[Extracted records]

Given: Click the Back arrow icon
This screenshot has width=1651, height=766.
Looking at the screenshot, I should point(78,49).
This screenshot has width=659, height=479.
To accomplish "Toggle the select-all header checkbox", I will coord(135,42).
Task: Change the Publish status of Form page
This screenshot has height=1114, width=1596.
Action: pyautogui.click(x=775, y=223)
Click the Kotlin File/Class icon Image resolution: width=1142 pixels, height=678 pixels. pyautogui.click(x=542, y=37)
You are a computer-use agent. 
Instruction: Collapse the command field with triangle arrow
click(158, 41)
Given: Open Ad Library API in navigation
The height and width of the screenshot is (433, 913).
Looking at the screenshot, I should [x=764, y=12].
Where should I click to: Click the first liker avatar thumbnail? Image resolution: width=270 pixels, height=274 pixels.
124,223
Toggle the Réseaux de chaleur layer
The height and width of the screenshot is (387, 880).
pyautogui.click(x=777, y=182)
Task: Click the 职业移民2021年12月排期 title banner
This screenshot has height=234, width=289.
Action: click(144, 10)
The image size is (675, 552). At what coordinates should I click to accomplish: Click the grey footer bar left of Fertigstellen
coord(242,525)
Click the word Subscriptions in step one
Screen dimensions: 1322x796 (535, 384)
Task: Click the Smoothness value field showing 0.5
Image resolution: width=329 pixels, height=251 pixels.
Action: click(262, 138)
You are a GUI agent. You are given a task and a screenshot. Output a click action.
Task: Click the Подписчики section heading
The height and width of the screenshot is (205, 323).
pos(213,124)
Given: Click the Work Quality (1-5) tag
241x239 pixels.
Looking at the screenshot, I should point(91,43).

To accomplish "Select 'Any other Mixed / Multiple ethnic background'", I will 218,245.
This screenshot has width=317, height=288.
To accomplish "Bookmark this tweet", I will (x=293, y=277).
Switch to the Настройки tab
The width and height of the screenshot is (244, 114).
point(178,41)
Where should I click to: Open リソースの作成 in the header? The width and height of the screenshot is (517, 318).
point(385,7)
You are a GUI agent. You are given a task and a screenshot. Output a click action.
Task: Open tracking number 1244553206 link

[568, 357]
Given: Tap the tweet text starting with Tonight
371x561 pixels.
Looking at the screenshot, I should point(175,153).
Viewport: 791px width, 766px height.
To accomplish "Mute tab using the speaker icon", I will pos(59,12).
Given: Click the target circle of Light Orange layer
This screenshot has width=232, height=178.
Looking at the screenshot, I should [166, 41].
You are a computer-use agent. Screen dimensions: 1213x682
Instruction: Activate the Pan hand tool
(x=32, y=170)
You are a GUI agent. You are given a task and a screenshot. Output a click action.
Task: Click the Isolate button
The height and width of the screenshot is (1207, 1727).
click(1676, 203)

[/Extracted records]

■ **The task**: Using the material above, print word for word the lines from the one holding "Instruction: Activate the Pan hand tool" through the last line.

■ **Expected answer**:
Instruction: Activate the Pan hand tool
(x=32, y=170)
You are a GUI agent. You are given a task and a screenshot. Output a click action.
Task: Click the Isolate button
The height and width of the screenshot is (1207, 1727).
click(1676, 203)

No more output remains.